** RECORD EXCERPTS follows **

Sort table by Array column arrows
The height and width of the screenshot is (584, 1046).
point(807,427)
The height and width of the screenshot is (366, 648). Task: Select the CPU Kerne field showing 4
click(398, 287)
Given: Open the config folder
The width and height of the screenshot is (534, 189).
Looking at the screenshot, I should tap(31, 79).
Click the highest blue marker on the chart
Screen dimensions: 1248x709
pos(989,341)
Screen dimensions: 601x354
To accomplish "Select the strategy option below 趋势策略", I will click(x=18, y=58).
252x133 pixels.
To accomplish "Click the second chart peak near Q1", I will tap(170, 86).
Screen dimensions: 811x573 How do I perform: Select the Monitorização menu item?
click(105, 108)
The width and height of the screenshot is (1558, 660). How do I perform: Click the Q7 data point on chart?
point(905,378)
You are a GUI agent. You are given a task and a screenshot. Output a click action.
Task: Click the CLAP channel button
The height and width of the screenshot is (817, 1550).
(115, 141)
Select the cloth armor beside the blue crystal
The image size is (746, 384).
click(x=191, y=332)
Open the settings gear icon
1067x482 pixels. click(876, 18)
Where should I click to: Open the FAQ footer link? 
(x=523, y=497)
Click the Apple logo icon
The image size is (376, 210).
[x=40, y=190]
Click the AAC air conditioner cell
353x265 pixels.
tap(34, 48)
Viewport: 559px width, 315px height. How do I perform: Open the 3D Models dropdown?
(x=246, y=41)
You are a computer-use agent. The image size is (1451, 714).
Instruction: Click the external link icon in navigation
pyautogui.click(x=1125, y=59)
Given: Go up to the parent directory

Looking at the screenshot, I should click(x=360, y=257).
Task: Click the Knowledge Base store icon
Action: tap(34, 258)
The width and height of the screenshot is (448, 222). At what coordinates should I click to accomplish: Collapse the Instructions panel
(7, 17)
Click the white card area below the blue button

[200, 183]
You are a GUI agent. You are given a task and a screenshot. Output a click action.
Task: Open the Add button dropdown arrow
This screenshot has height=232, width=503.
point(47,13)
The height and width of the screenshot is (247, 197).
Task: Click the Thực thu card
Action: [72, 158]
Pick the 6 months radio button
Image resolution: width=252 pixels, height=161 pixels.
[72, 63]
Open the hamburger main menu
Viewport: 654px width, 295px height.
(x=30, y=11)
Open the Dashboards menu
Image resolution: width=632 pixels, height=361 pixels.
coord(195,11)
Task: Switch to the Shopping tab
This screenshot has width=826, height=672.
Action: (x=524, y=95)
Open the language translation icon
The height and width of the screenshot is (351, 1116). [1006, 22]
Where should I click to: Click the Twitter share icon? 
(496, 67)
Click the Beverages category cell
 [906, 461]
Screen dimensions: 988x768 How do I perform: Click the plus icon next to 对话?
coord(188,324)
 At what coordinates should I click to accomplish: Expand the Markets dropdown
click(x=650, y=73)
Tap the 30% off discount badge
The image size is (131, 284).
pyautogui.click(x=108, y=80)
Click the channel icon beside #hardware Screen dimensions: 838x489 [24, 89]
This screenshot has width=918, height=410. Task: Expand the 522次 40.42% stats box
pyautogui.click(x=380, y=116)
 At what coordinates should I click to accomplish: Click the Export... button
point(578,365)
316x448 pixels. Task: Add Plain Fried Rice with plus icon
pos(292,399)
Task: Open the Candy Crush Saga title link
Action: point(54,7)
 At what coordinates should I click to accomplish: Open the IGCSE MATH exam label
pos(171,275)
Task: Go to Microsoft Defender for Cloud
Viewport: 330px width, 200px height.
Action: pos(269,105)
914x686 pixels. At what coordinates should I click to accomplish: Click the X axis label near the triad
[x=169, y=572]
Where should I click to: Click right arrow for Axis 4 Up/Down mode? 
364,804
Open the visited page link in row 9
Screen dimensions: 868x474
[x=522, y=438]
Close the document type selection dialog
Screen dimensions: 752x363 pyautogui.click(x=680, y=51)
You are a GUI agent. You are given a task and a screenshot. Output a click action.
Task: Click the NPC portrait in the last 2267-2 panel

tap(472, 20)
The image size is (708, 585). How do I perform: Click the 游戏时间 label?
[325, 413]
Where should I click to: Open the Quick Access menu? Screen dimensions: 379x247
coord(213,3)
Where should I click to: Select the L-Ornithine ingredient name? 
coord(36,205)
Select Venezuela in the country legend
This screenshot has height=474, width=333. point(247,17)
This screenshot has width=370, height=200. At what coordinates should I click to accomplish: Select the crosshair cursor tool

** End of RECORD EXCERPTS **

* BRIEF *
The records above need to be written out again. Keep them exact.

* TASK OUTPUT *
Sort table by Array column arrows
The height and width of the screenshot is (584, 1046).
point(807,427)
The height and width of the screenshot is (366, 648). Task: Select the CPU Kerne field showing 4
click(398, 287)
Given: Open the config folder
The width and height of the screenshot is (534, 189).
Looking at the screenshot, I should tap(31, 79).
Click the highest blue marker on the chart
Screen dimensions: 1248x709
pos(989,341)
Screen dimensions: 601x354
To accomplish "Select the strategy option below 趋势策略", I will click(x=18, y=58).
252x133 pixels.
To accomplish "Click the second chart peak near Q1", I will tap(170, 86).
Screen dimensions: 811x573 How do I perform: Select the Monitorização menu item?
click(105, 108)
The width and height of the screenshot is (1558, 660). How do I perform: Click the Q7 data point on chart?
point(905,378)
You are a GUI agent. You are given a task and a screenshot. Output a click action.
Task: Click the CLAP channel button
The height and width of the screenshot is (817, 1550).
(115, 141)
Select the cloth armor beside the blue crystal
The image size is (746, 384).
click(x=191, y=332)
Open the settings gear icon
1067x482 pixels. click(876, 18)
Where should I click to: Open the FAQ footer link? 
(x=523, y=497)
Click the Apple logo icon
The image size is (376, 210).
[x=40, y=190]
Click the AAC air conditioner cell
353x265 pixels.
tap(34, 48)
Viewport: 559px width, 315px height. How do I perform: Open the 3D Models dropdown?
(x=246, y=41)
You are a computer-use agent. The image size is (1451, 714).
Instruction: Click the external link icon in navigation
pyautogui.click(x=1125, y=59)
Given: Go up to the parent directory

Looking at the screenshot, I should click(x=360, y=257).
Task: Click the Knowledge Base store icon
Action: tap(34, 258)
The width and height of the screenshot is (448, 222). At what coordinates should I click to accomplish: Collapse the Instructions panel
(7, 17)
Click the white card area below the blue button

[200, 183]
You are a GUI agent. You are given a task and a screenshot. Output a click action.
Task: Open the Add button dropdown arrow
This screenshot has height=232, width=503.
point(47,13)
The height and width of the screenshot is (247, 197).
Task: Click the Thực thu card
Action: [72, 158]
Pick the 6 months radio button
Image resolution: width=252 pixels, height=161 pixels.
[72, 63]
Open the hamburger main menu
Viewport: 654px width, 295px height.
(x=30, y=11)
Open the Dashboards menu
Image resolution: width=632 pixels, height=361 pixels.
coord(195,11)
Task: Switch to the Shopping tab
This screenshot has width=826, height=672.
Action: (x=524, y=95)
Open the language translation icon
The height and width of the screenshot is (351, 1116). [1006, 22]
Where should I click to: Click the Twitter share icon? 
(496, 67)
Click the Beverages category cell
 [906, 461]
Screen dimensions: 988x768 How do I perform: Click the plus icon next to 对话?
coord(188,324)
 At what coordinates should I click to accomplish: Expand the Markets dropdown
click(x=650, y=73)
Tap the 30% off discount badge
The image size is (131, 284).
pyautogui.click(x=108, y=80)
Click the channel icon beside #hardware Screen dimensions: 838x489 [24, 89]
This screenshot has width=918, height=410. Task: Expand the 522次 40.42% stats box
pyautogui.click(x=380, y=116)
 At what coordinates should I click to accomplish: Click the Export... button
point(578,365)
316x448 pixels. Task: Add Plain Fried Rice with plus icon
pos(292,399)
Task: Open the Candy Crush Saga title link
Action: point(54,7)
 At what coordinates should I click to accomplish: Open the IGCSE MATH exam label
pos(171,275)
Task: Go to Microsoft Defender for Cloud
Viewport: 330px width, 200px height.
Action: pos(269,105)
914x686 pixels. At what coordinates should I click to accomplish: Click the X axis label near the triad
[x=169, y=572]
Where should I click to: Click right arrow for Axis 4 Up/Down mode? 
364,804
Open the visited page link in row 9
Screen dimensions: 868x474
[x=522, y=438]
Close the document type selection dialog
Screen dimensions: 752x363 pyautogui.click(x=680, y=51)
You are a GUI agent. You are given a task and a screenshot. Output a click action.
Task: Click the NPC portrait in the last 2267-2 panel

tap(472, 20)
The image size is (708, 585). How do I perform: Click the 游戏时间 label?
[325, 413]
Where should I click to: Open the Quick Access menu? Screen dimensions: 379x247
coord(213,3)
Where should I click to: Select the L-Ornithine ingredient name? 
coord(36,205)
Select Venezuela in the country legend
This screenshot has height=474, width=333. point(247,17)
This screenshot has width=370, height=200. At what coordinates should I click to accomplish: Select the crosshair cursor tool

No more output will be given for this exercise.